_EXCERPT TO READ_:

A simple Salesforce example can be seen with address fields on the Account object. The object contains both Billing Address and Shipping Address, which are essentially repeated structures representing the same type of information. Because of these repeating groups, the Account object would not strictly satisfy 1NF under traditional database normalization rules.

Account ID	Account Name	Billing Street	Billing City	Billing State	Billing Country	Shipping Street	Shipping City	Shipping State	Shipping Country
001A0000001XYZ	Acme Corp	123 Main St	New York	NY	USA	456 Market St	Boston	MA	USA
001A0000002XYZ	Global Telecom	78 King St	London	London	UK	78 King St	London	London	UK
001A0000003XYZ	Northern Energy	900 Bay St	Toronto	ON	Canada	25 Industrial Rd	Calgary	AB	Canada

To fully normalize this design, address information would be separated into a dedicated Address entity with its own unique identifier. The Account record would then reference the appropriate address records using lookup relationships. This approach eliminates duplication and allows a single address record to be reused across multiple entities when appropriate.

_Portion of a data file_:
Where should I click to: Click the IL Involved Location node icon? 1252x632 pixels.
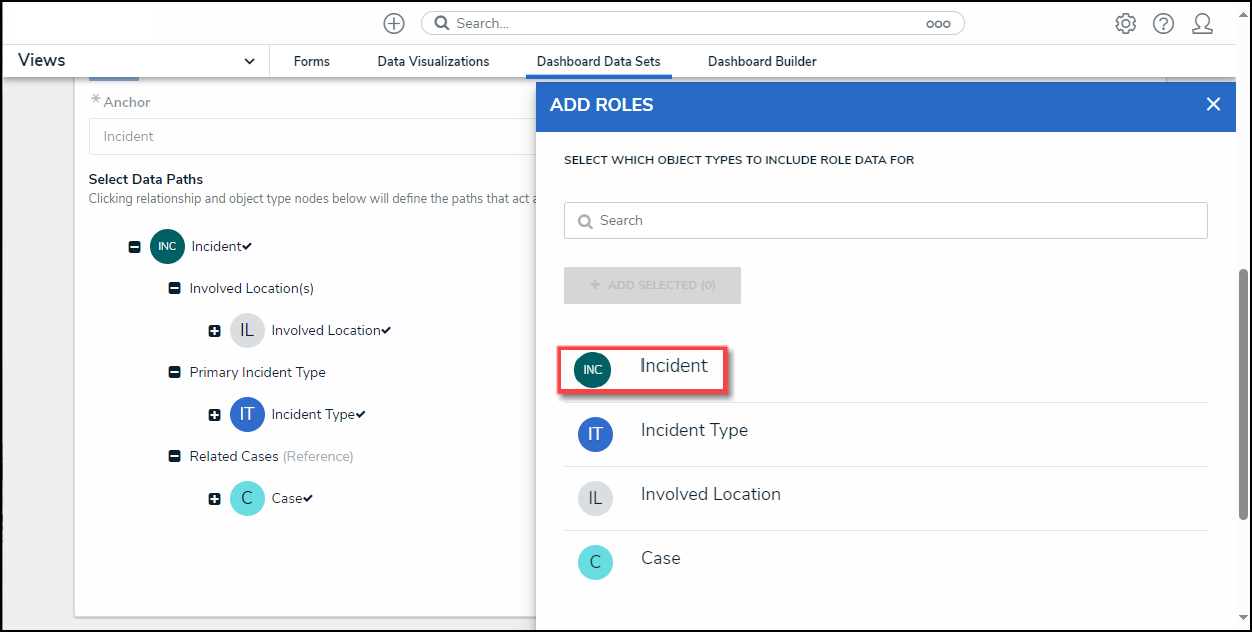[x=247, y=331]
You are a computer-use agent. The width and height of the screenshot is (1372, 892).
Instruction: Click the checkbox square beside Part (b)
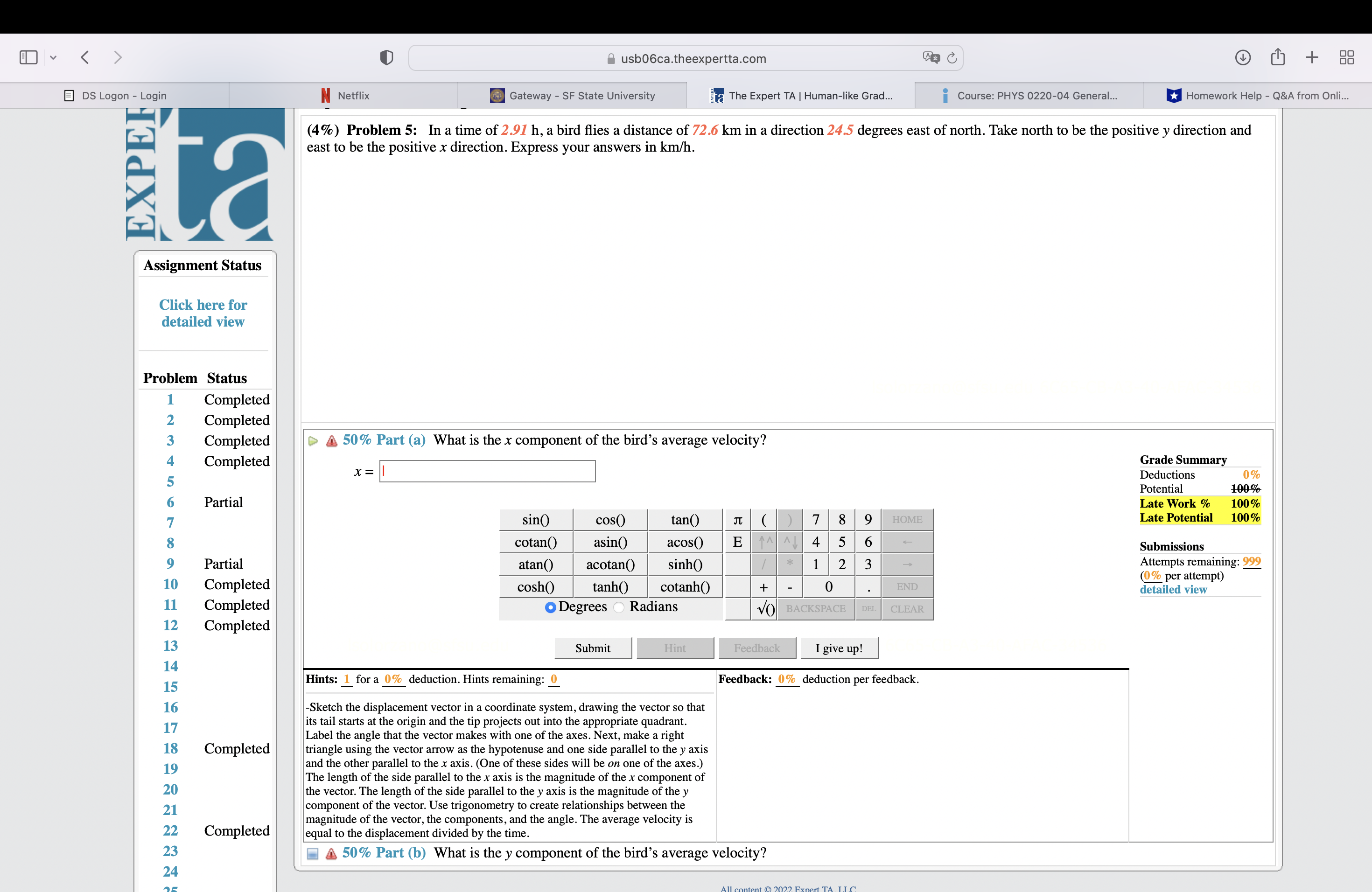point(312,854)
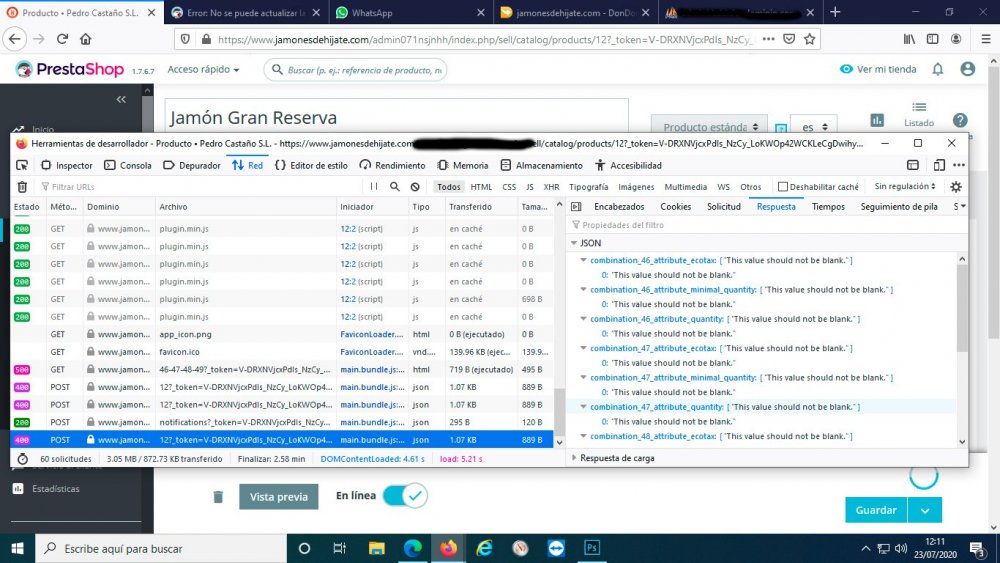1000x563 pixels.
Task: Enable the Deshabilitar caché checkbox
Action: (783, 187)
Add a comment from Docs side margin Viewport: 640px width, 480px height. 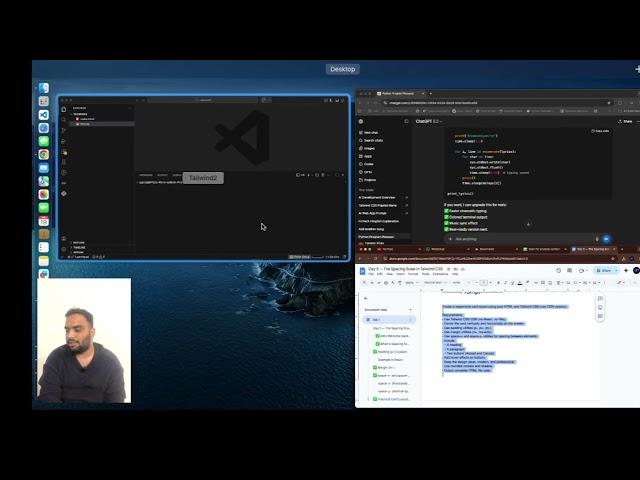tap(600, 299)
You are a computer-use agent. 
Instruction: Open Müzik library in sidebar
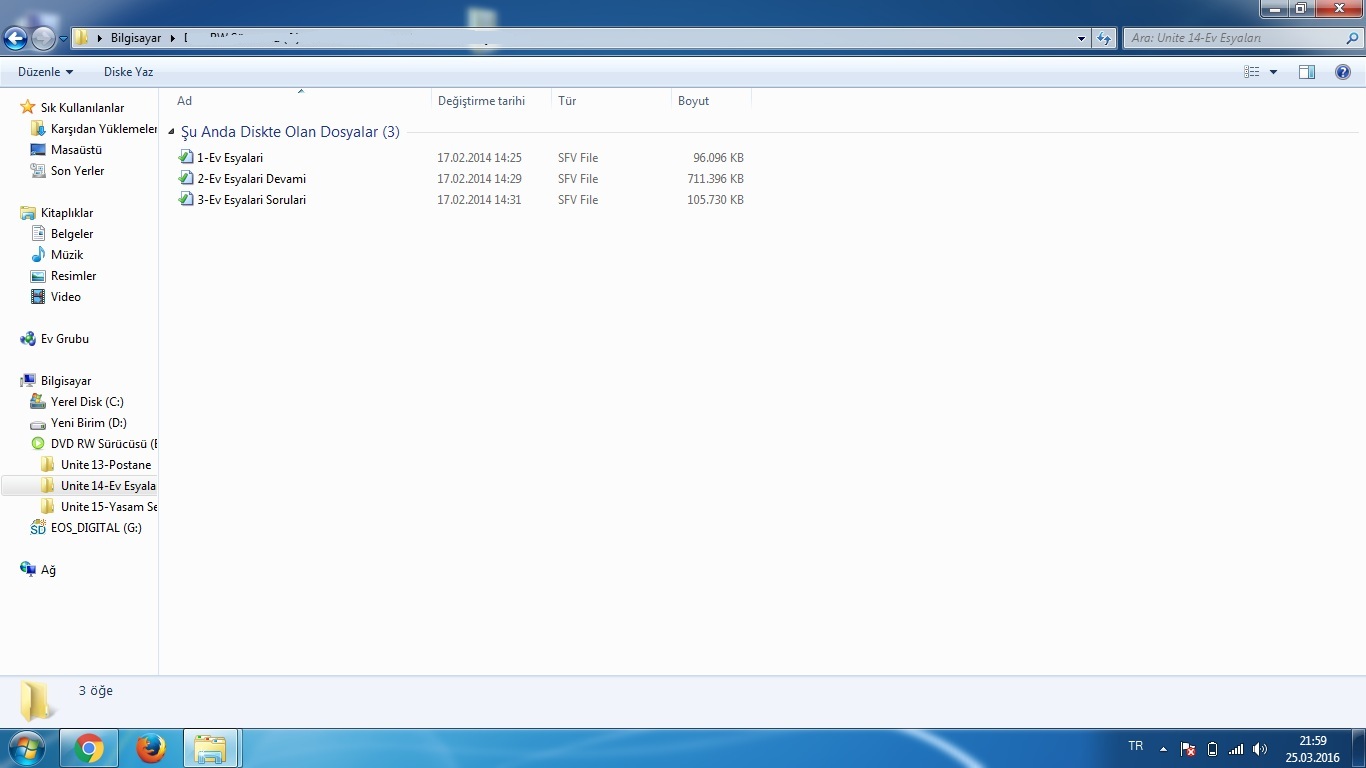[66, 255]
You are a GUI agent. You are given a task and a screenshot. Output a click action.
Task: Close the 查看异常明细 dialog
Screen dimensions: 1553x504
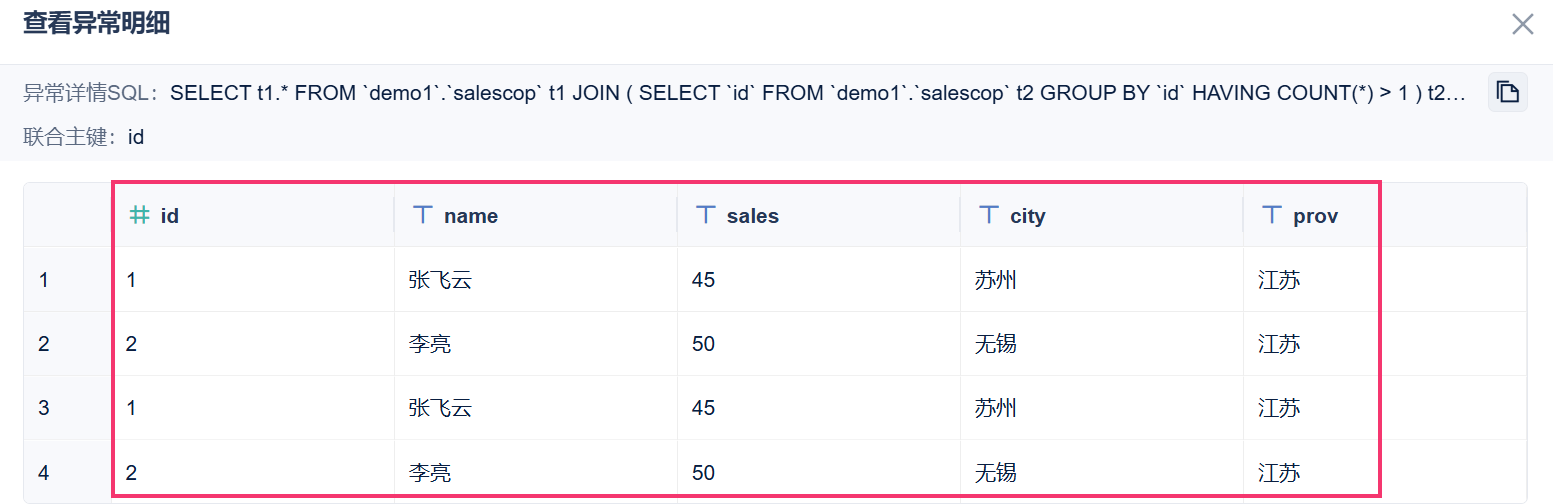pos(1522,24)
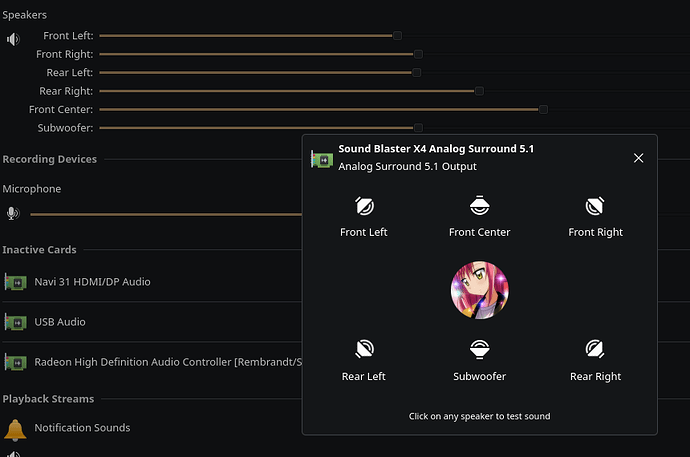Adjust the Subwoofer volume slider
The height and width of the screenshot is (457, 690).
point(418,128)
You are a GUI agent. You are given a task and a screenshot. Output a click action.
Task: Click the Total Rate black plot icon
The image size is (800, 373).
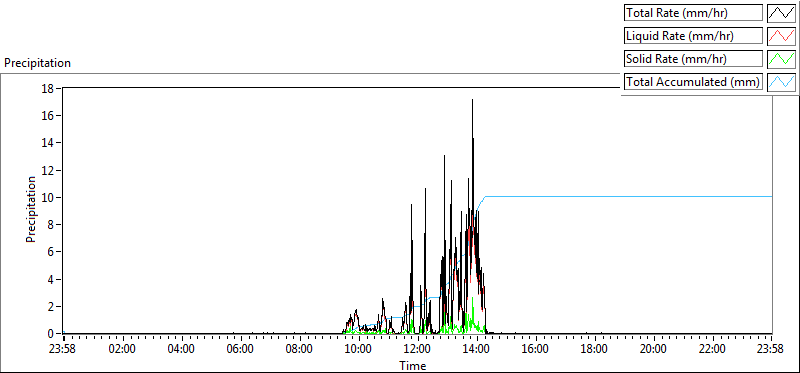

_TASKS TO COMPLETE_:
a - Answer these questions from the passage on Salesforce address fields:
(i) Which two address structures does the Account object contain?
(ii) In the table, what is the shipping city for Northern Energy?
(iii) In the fully normalized design, what kind of relationship would the Account record use to reference address records?
b - Write a continuation of the passage on normalizing Salesforce address fields, starting after its final sentence.

_RESULTS IN ORDER_:
a -
(i) Billing Address and Shipping Address
(ii) Calgary
(iii) Lookup relationships

b -
Account ID	Account Name	Billing Address ID	Shipping Address ID
001A0000001XYZ	Acme Corp	ADD001	AD002
001A0000002XYZ	Global Telecom	ADD003	ADD004
001A0000003XYZ	Northern Energy	ADD005	ADD006

Address ID	Address Type	Street	City	State	Country
ADD001	Billing	123 Main St	New York	NY	USA
ADD002	Shipping	456 Market St	Boston	MA	USA
ADD003	Billing	78 King St	London	London	UK
ADD004	Shipping	78 King St	London	London	UK
ADD005	Billing	900 Bay St	Toronto	ON	Canada
ADD006	Shipping	25 Industrial Rd	Calgary	AB	Canada

While strict normalization like this is not always implemented in Salesforce due to usability and performance considerations, understanding these principles helps architects make informed decisions when designing scalable data models.

Second Normal Form (2NF)

A database is considered to be in Second Normal Form (2NF) when it already satisfies the requirements of First Normal Form (1NF) and all non-key (non-prime) attributes are fully functionally dependent on the primary key.

In simpler terms, this means that every non-key field in a table must depend entirely on the table’s primary key and not on part of the key or on another attribute.

Continuing with the previous Account and Address example, the Account object includes columns such as Billing Address and Shipping Address. In this structure, the type of address (Billing or Shipping) is implicitly embedded in the column name itself. At the same time, the address entity may also capture the address type as a field in the Address table.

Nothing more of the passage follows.